Reliable and quantitative electrochemical platform for direct detection of CYP707A1 gene expression from wheat leaves

Gene-expression analysis is increasingly important in biological research, measuring the level of a particular gene expressed within a cell or tissue can provide a lot of valuable information. In this paper, we present a simple electrochemical (EC) biosensor that is capable of detecting CYP707A1 gene expression. Briefly, the target CYP707A1 gene was amplified by reverse transcription-polymerase chain reaction (RT-PCR) extraction from the leaves of Triticum aestivum (wheat). Due to the 5′ end of primers for PCR amplification modified with biotin and thiol separately, signal tag (Thi-dsDNA@SA-MB bioconjugate) was formed. The sensing platform was simply constructed by the assembly of typical gold nanostar and graphene with good repeatability. When the Thi-dsDNA@SA-MB bioconjugate was captured onto the sensing interface, numerous redox molecule thionine (Thi) could be introduced, producing a significant EC response.

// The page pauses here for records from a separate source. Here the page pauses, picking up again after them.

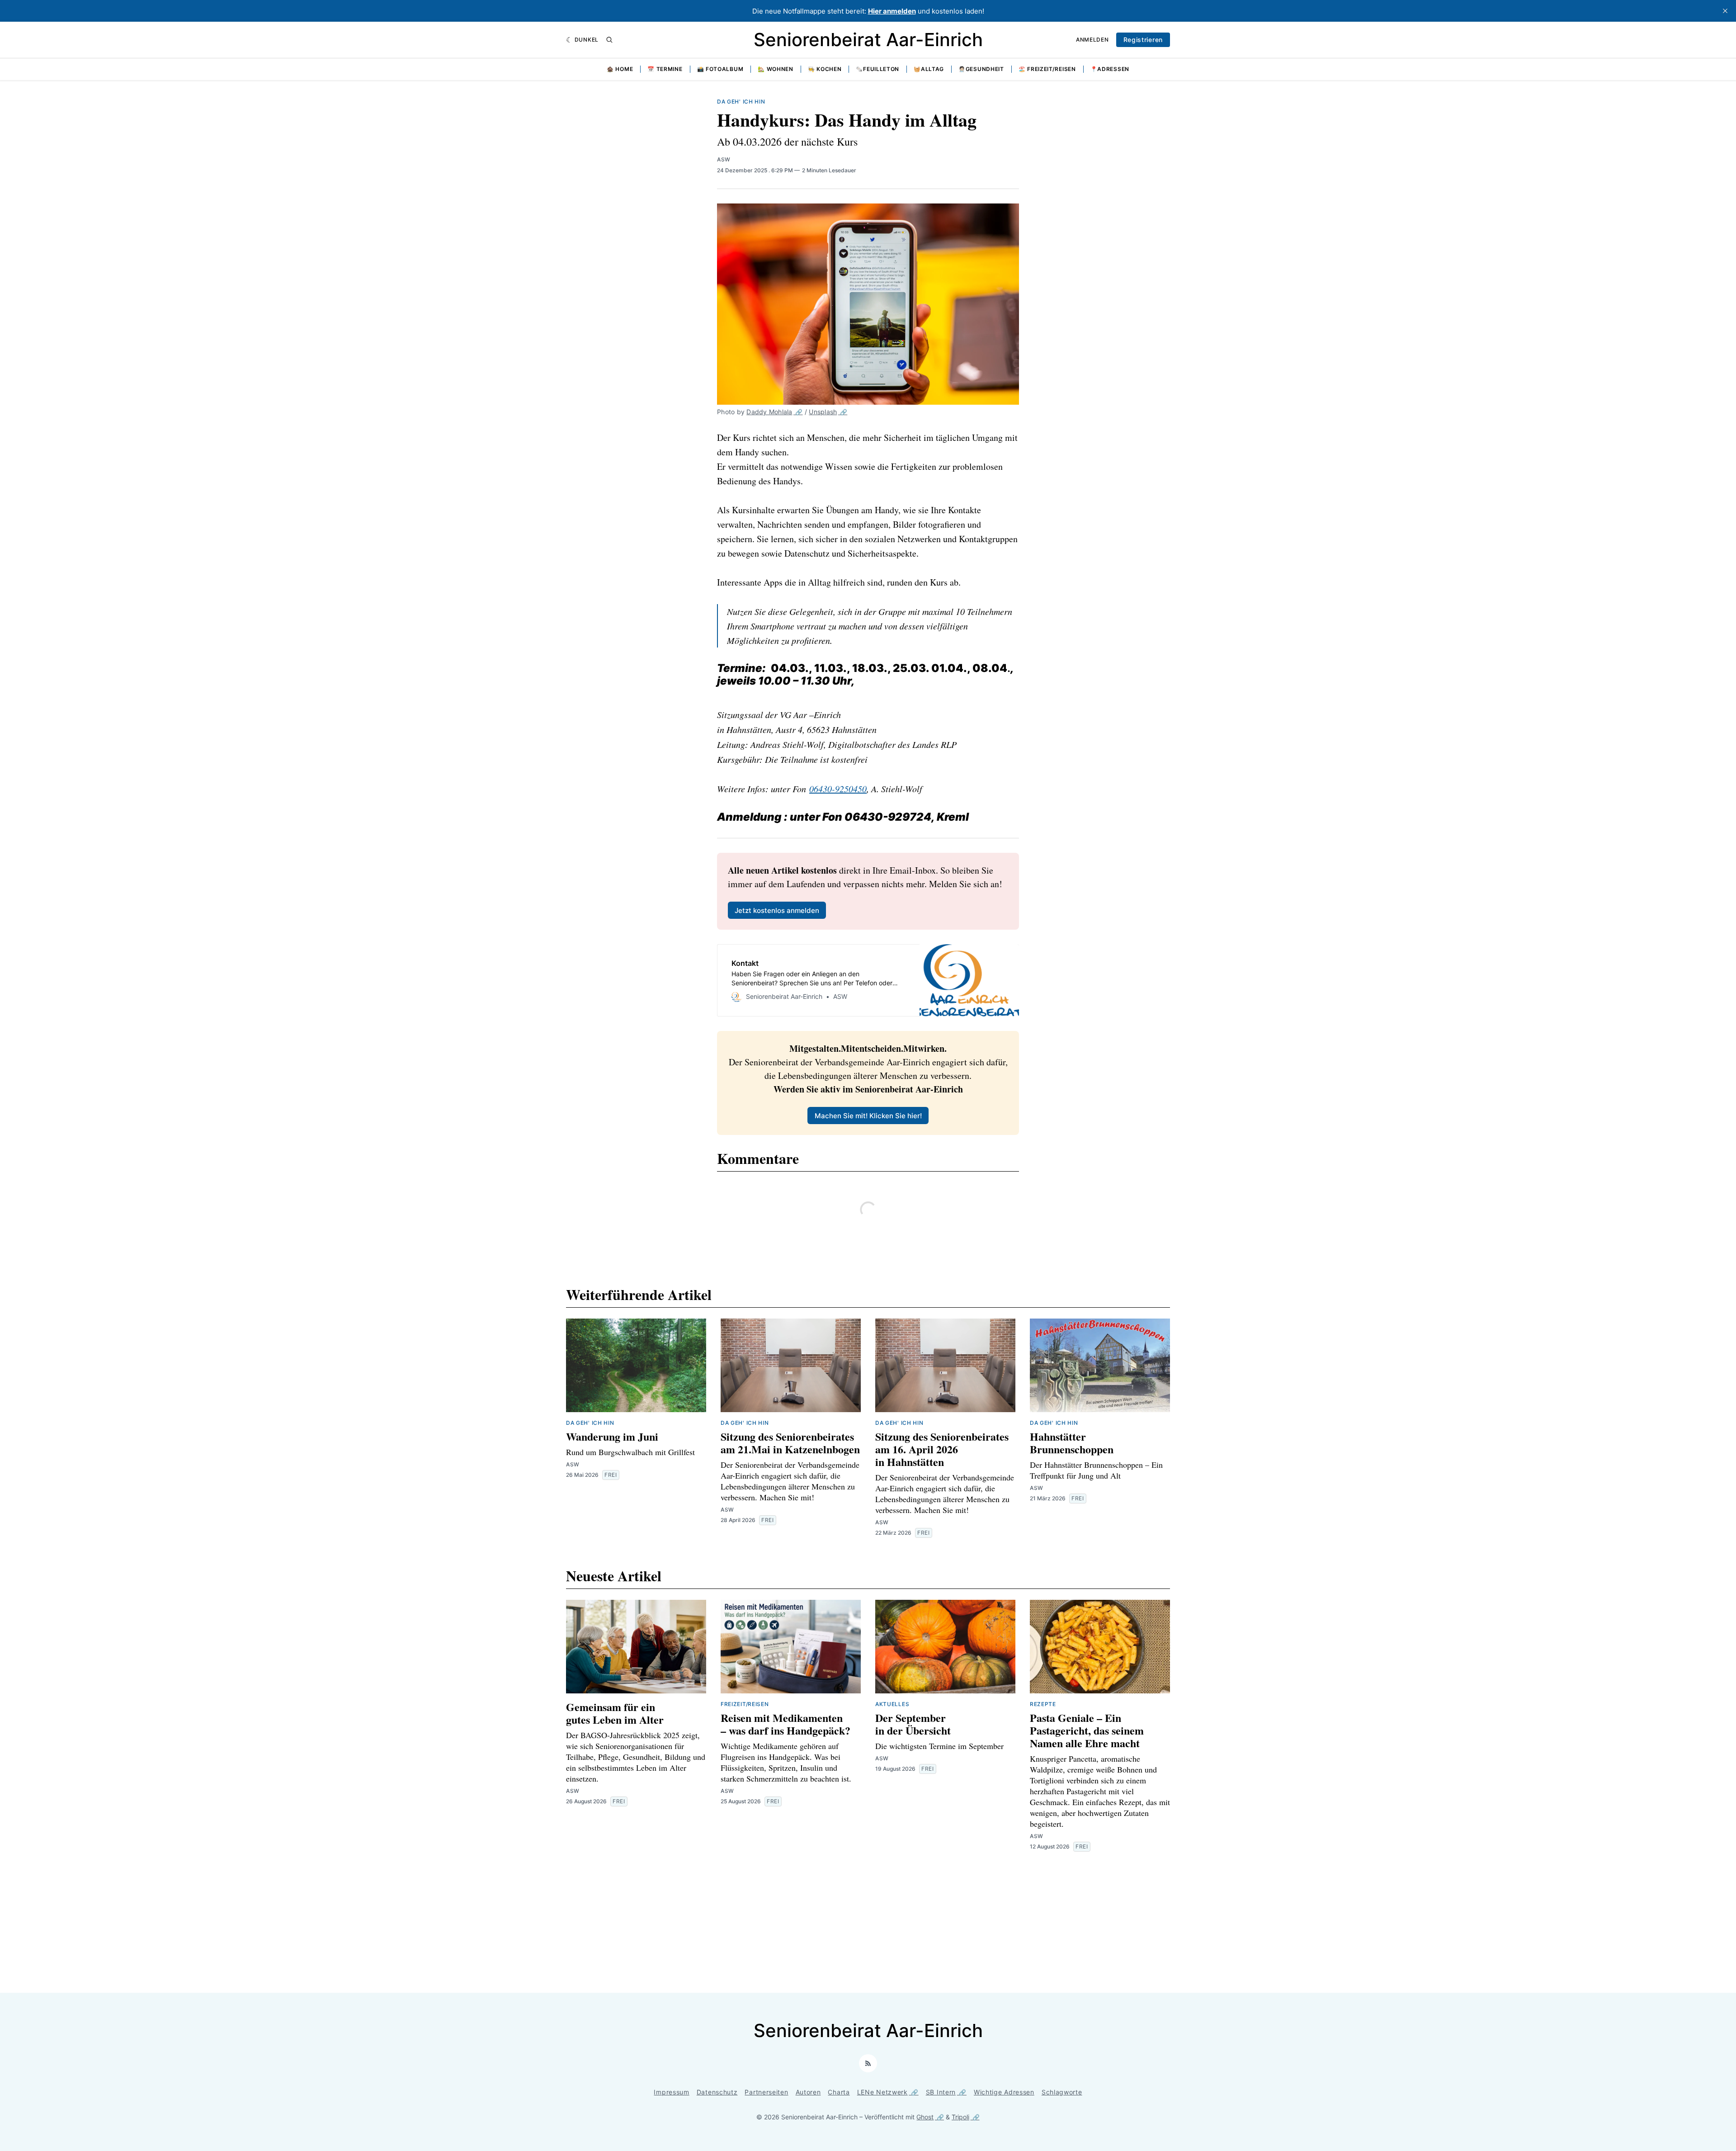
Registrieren (1143, 39)
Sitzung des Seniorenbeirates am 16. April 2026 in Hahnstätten (942, 1449)
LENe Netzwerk (882, 2092)
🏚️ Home (620, 69)
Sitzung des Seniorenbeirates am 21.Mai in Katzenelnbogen (790, 1442)
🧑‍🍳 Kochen (825, 69)
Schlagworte (1062, 2092)
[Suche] (609, 39)
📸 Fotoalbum (720, 69)
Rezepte (1043, 1704)
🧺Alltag (929, 69)
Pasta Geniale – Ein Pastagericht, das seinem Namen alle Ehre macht (1087, 1730)
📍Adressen (1109, 69)
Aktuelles (892, 1704)
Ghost (925, 2117)
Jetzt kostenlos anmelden (777, 910)
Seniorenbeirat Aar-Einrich (868, 39)
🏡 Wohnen (775, 69)
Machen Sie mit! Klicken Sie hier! (868, 1115)
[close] (1725, 11)
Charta (838, 2092)
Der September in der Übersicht (913, 1724)
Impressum (671, 2092)
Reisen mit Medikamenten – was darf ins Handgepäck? (785, 1724)
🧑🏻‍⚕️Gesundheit (981, 69)
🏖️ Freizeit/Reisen (1047, 69)
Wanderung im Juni (612, 1436)
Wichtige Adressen (1004, 2092)
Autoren (808, 2092)
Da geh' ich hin (741, 101)
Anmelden (1092, 39)
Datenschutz (717, 2092)
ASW (724, 159)
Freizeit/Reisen (745, 1704)
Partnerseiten (766, 2092)
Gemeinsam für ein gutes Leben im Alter (615, 1713)
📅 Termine (664, 69)
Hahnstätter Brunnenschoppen (1071, 1442)
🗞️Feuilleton (877, 69)
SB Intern (941, 2092)
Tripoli (960, 2117)
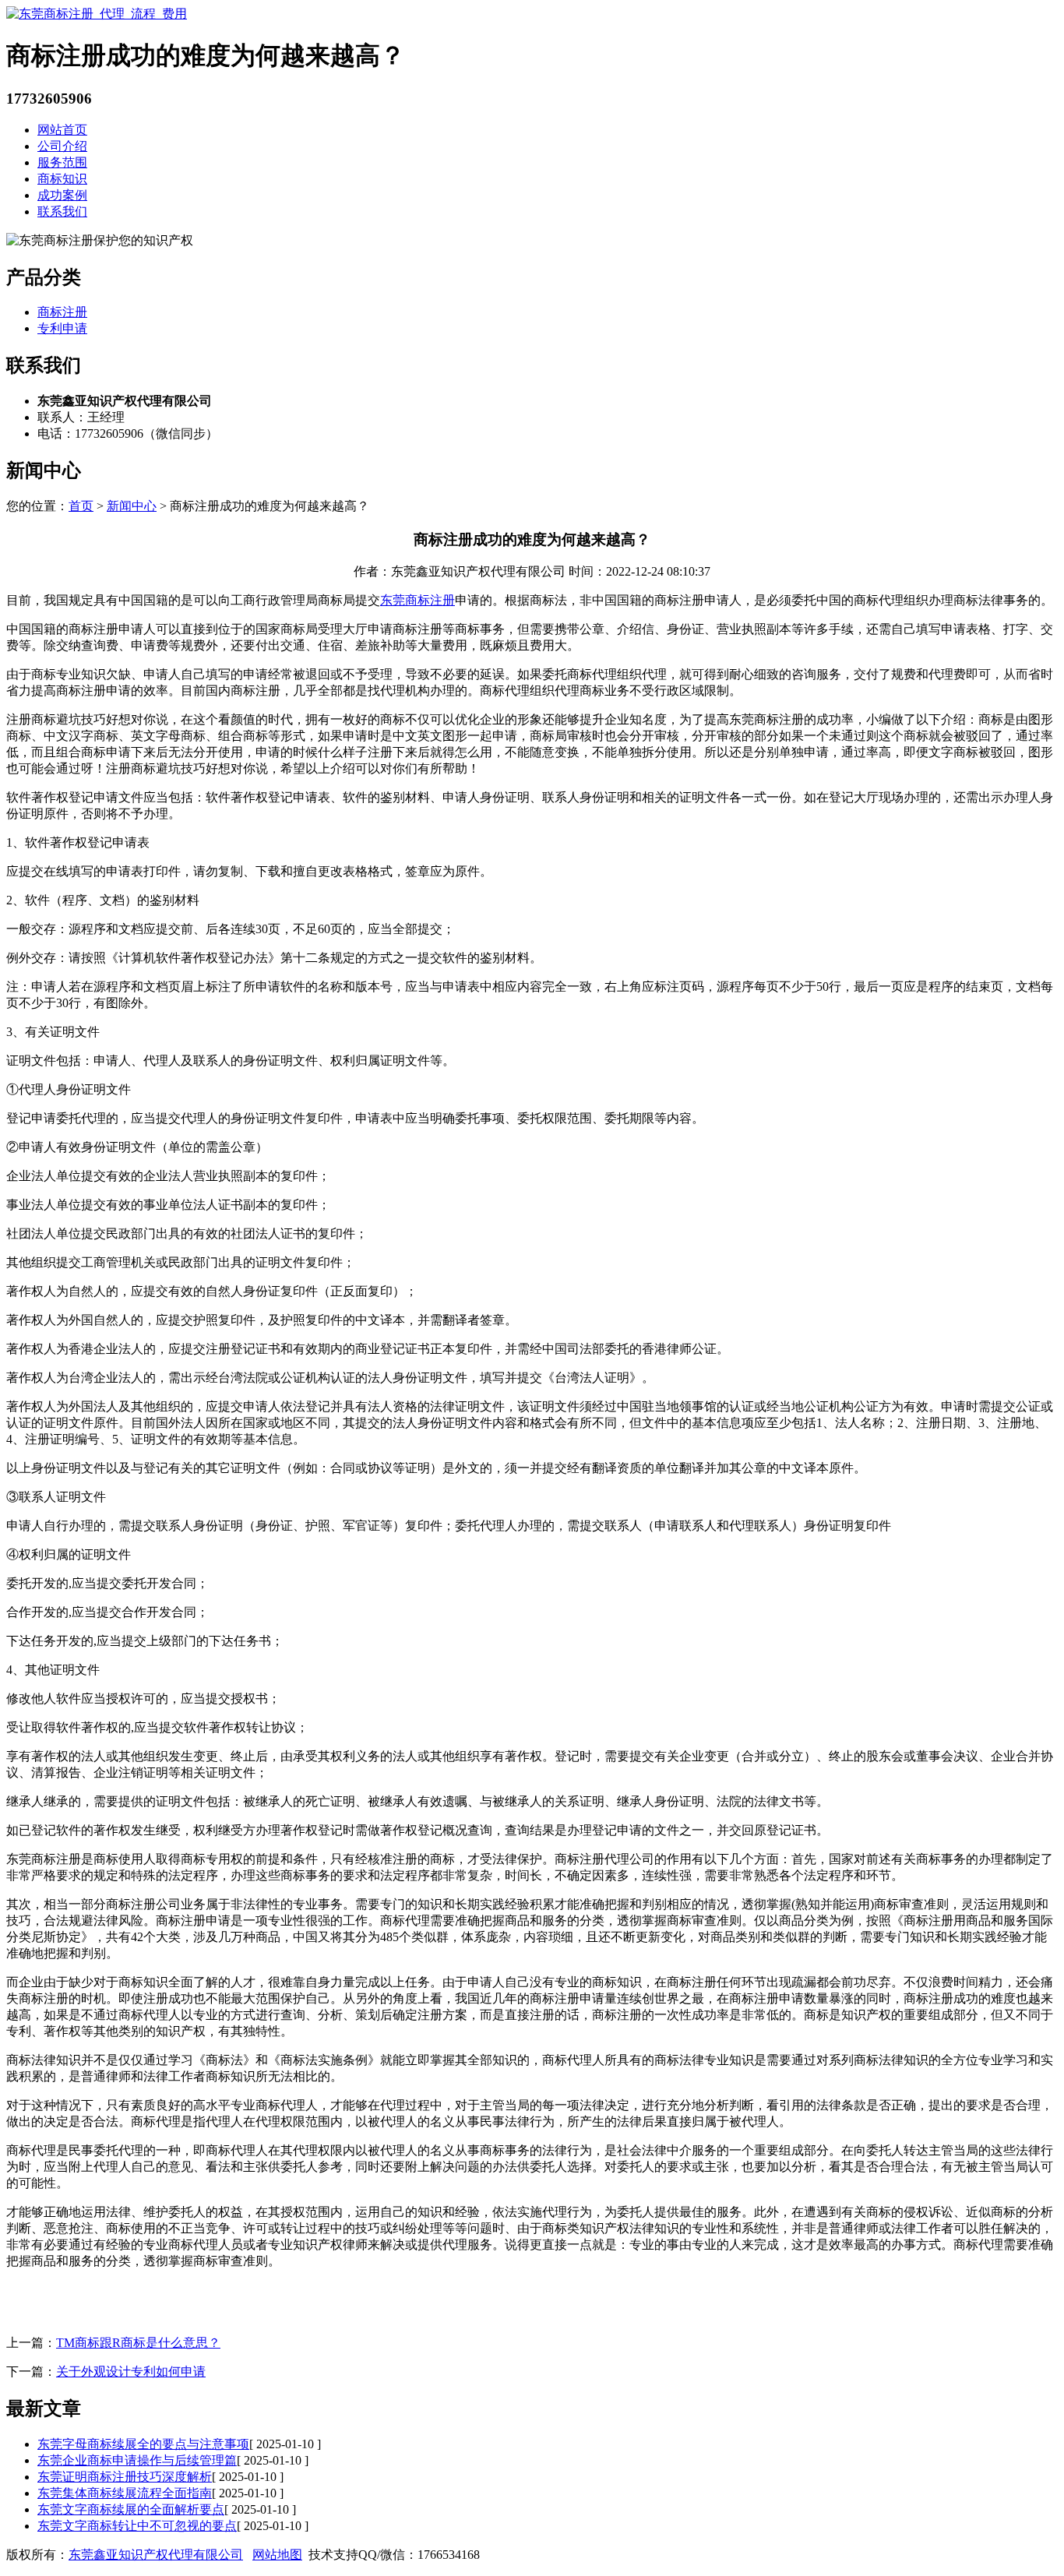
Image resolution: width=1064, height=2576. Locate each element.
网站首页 (62, 129)
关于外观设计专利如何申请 (131, 2371)
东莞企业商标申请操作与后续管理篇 (137, 2460)
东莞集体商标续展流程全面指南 (124, 2493)
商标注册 (62, 312)
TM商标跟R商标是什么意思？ (138, 2342)
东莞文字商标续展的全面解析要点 (130, 2509)
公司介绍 (62, 146)
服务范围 (62, 162)
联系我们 (62, 211)
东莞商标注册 (417, 600)
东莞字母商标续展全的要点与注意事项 (143, 2444)
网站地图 (277, 2554)
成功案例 (62, 195)
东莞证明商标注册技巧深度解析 (124, 2476)
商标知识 (62, 178)
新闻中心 (132, 506)
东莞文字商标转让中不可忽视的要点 (137, 2525)
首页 (81, 506)
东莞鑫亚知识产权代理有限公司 (156, 2554)
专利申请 (62, 328)
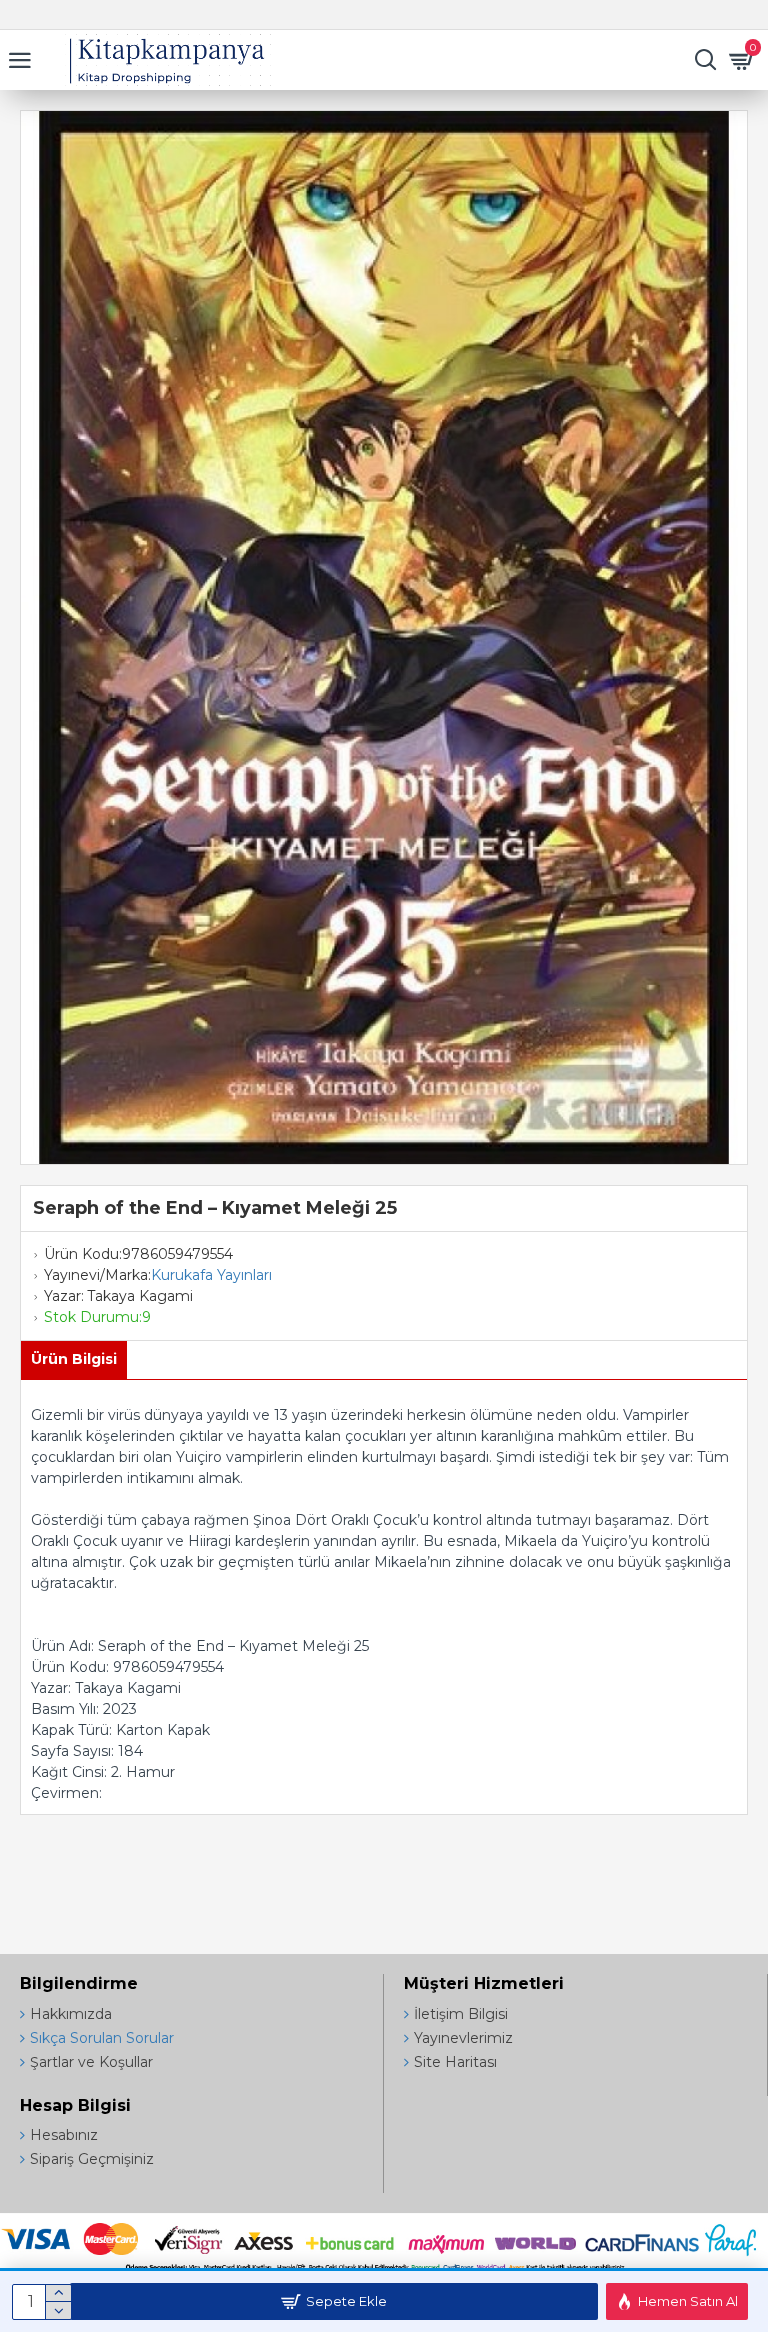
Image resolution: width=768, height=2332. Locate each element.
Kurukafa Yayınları (211, 1275)
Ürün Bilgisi (74, 1359)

As a result, the proposed EC biosensor sensitively detects CYP707A1 express products of T. aestivum with the detection limit is as low as 13 pM. Importantly, the accuracy and reproducibility of this methodology, is comparable favorably with that of real-time RT-PCR (qRT-PCR), the benchmark technology for expression profiling of selected CYP707A1 gene in different drought-treated samples of T. aestivum.